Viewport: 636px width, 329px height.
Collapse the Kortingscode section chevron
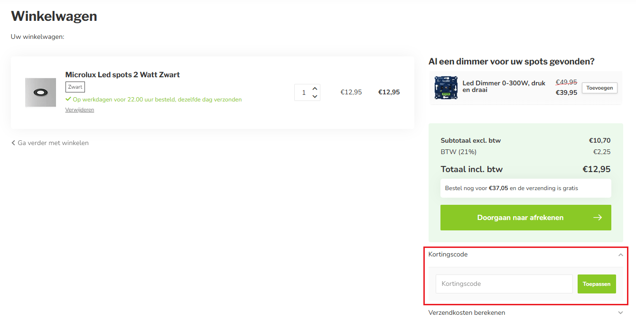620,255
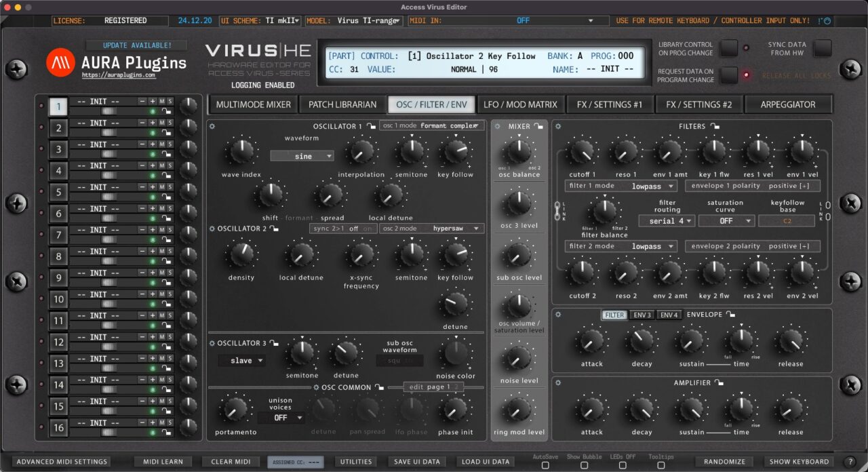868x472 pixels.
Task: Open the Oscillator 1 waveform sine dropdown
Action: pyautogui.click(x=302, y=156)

* * *

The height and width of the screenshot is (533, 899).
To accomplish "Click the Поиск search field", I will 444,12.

__The task__.
Scan the entries for lines holding the string "width", then copy every one of them.

__Exercise response__.
Viewport: 636px width, 329px height.
The height and width of the screenshot is (533, 899).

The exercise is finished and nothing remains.